Schließlich wäre die Formulierung einer Leistungspflicht sinnvoll, die besagt, dass das Netzwerk dafür Sorge zu tragen hat, dass die Kanäle und Videos den rechtlichen Vorgaben entsprechen.

Einzelne YouTuber wie Simon Unge sind mit ihrem MCN unzufrieden, Rechtsanwalt Christian Solmecke erklärt, was beim Thema MCN / Verträge zu beachten ist.

Welche Rechte muss ich oder sollte ich an ein Netzwerk übertragen und welche nicht?

Christian Solmecke: YouTuber sollten darauf achten, dass sie nicht zu allgemeine und umfassende Rechte übertragen. Sehr wichtig ist es, darauf zu achten, nicht zu viel von seiner kreativen Freiheit abzugeben. Sinnvoll ist es auch in Bezug auf die Laufzeit und die Kündigungsfristen keine zu großen Kompromisse zu machen.

Kann ein MCN die Nutzungsrechte an meinen Videos behalten, auch wenn der Vertrag gekündigt ist?

Christian Solmecke: Dies ist grundsätzlich möglich, wenn es eine entsprechende vertragliche Vereinbarung gibt. Eine solche Regelung ist jedoch selten vorzufinden.

Wie sollten Leistungen und Gegenleistungen definiert werden, welche Leistungen des Netzwerks sollte ich mir unbedingt garantieren lassen?

Christian Solmecke: Leistungen und Gegenleistung sollten transparent und eindeutig definiert werden. Je genauer und individueller die Regelung, desto besser. YouTuber sollten auf eine anteilige Haftung des Netzwerks bei Verletzungen der Rechte Dritter bestehen.

Behalte ich eigentlich die inhaltliche Freiheit?

Christian Solmecke: Das kommt auf den Vertrag im Einzelfall an. In vielen Verträgen findet sich folgende Klausel: „rechtliche und redaktionelle Vorgaben vom Netzwerk sind im Falle eines Risikos für den Vermarktungserfolg zu beachten“. Mit dieser Klausel lässt sich das Netzwerk eine zu große und unbestimmte Handlungsfreiheit in Bezug auf den Inhalt der Videos einräumen. Hier sollten die Fälle, in denen die inhaltliche Freiheit eingeschränkt werden soll, ganz konkret benannt werden.

Behalte ich die Hoheit über meinen Kanal (während der Laufzeit und danach)?

Christian Solmecke: Wer einem Netzwerk beitritt, kommt nicht umhin, gewisse Zugeständnisse zu machen und die entsprechenden Rechte abzugeben. Vertraglich sollte genau festgelegt werden, inwieweit und in welchen konkreten Fällen die Freiheit des YouTubers beschränkt werden kann.

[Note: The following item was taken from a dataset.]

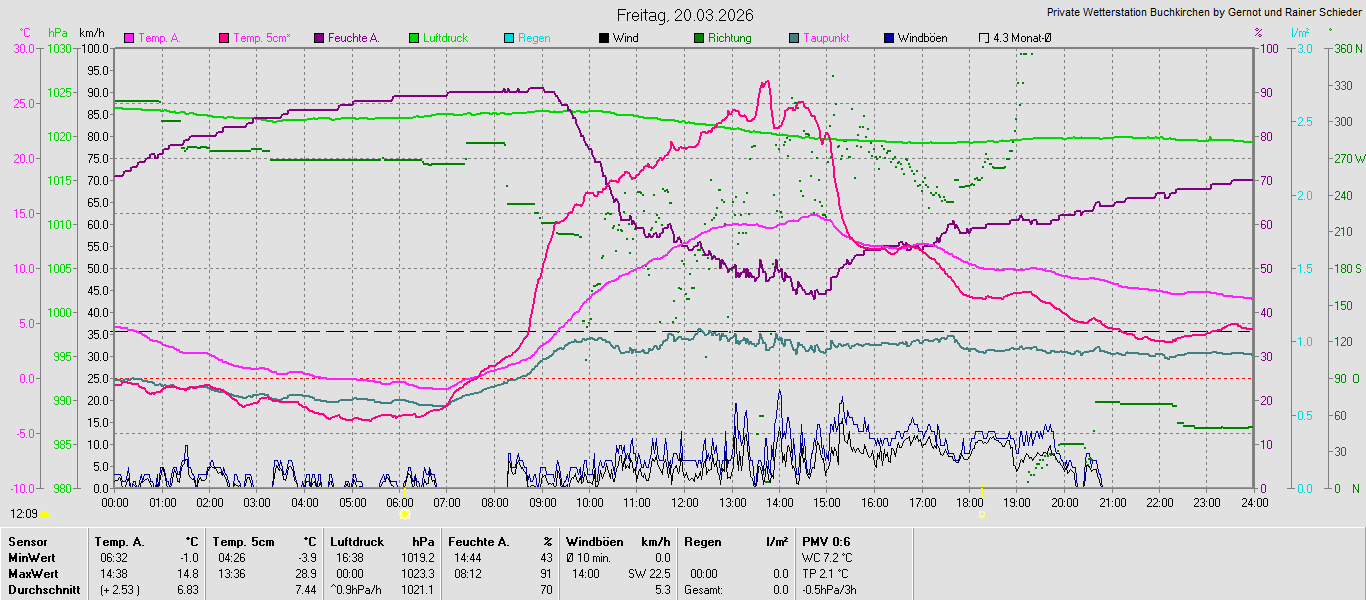Select the Luftdruck column header in table
The image size is (1366, 600).
357,542
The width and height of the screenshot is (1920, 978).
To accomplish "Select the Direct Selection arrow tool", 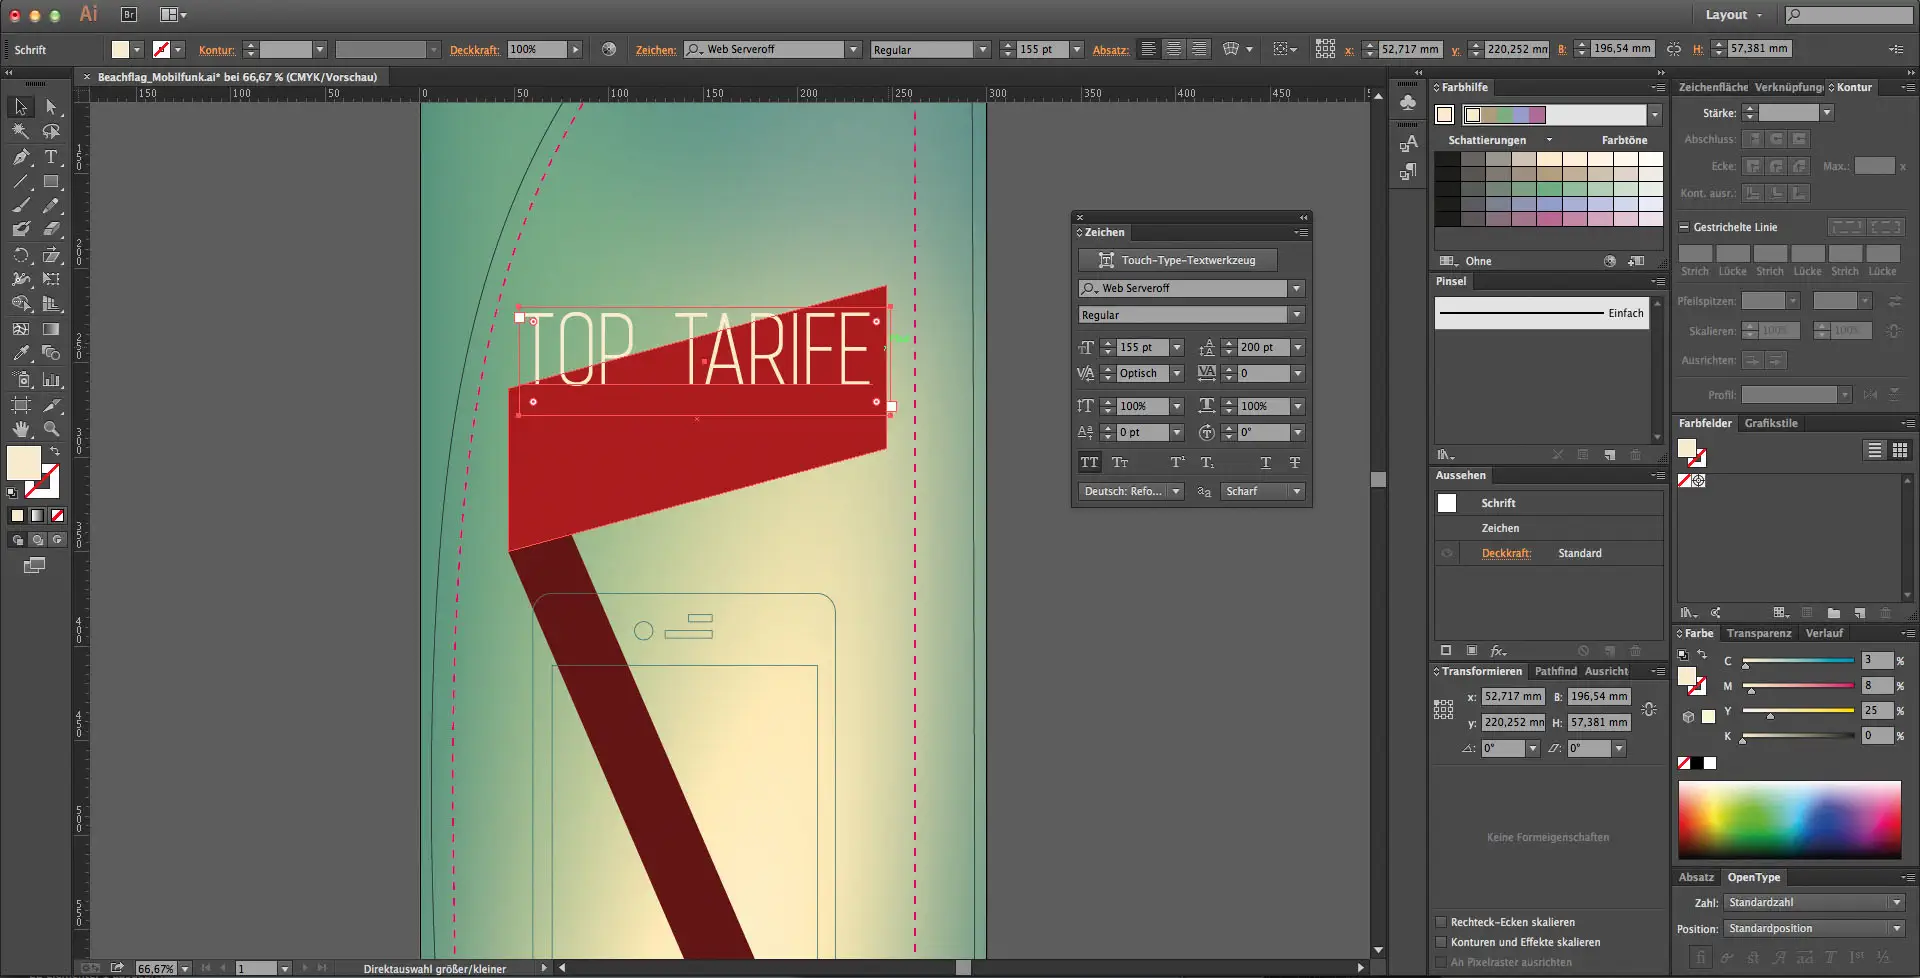I will [51, 107].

Kann ich mit den Videos, die während der Zusammenarbeit entstanden sind, nach Ende des Vertrages machen was ich will?

Christian Solmecke: Dies sollte vertraglich zugesichert werden. Es kommt hier jedoch auf die Einzelheiten des konkreten Vertrages an.

Was ist mit Zweit oder Drittverträgen, sind die dann automatisch bei meinem MCN?

Christian Solmecke: Neue Kanäle und Videos unterfallen zunächst dem bestehenden Vertrag. Das Netzwerk kann nach Vorlage durch den YouTuber einzelne Kanäle und Videos mangels Interesse freigeben. Ist die Vermarktung für das Netzwerk nicht interessant, wird das Video freigegeben und der YouTuber kann sich an ein anderes Netzwerk wenden.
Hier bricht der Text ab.